Além da carta da USP, denominada “Carta às Brasileiras e aos Brasileiros em Defesa do Estado Democrático de Direito”, será lido outro texto, batizado de “Em Defesa da Democracia e da Justiça”, liderado pela Federação das Indústrias do Estado de São Paulo (Fiesp) e assinado por outras instituições dos mercado financeiro e empresarial. Os organizadores esperam a presença de 3 mil pessoas no ato no histórico Largo de São Francisco, no centro de São Paulo.
O evento de apresentação das cartas é definido como "suprapartidário" e os documentos não mencionam textualmente Bolsonaro ou qualquer outro candidato.

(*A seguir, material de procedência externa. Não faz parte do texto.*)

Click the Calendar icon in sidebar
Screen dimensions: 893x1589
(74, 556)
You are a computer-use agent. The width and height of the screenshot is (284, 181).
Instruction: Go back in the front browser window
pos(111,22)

Mas os textos contêm críticas a posicionamentos do presidente e grande parte de seus apoiadores são membros da oposição ao chefe do Executivo.
Assinam a carta da USP, por exemplo, os presidenciáveis Luiz Inácio Lula da Silva (PT), Ciro Gomes (PDT) e Simone Tebet (MDB), além do candidato do PT ao governo de São Paulo, Fernando Haddad, e o do PSB ao governo do Rio de Janeiro, Marcelo Freixo. Pelo menos 12 ex-ministros do Supremo Tribunal Federal (STF), como Celso de Mello, também subscrevem o manifesto.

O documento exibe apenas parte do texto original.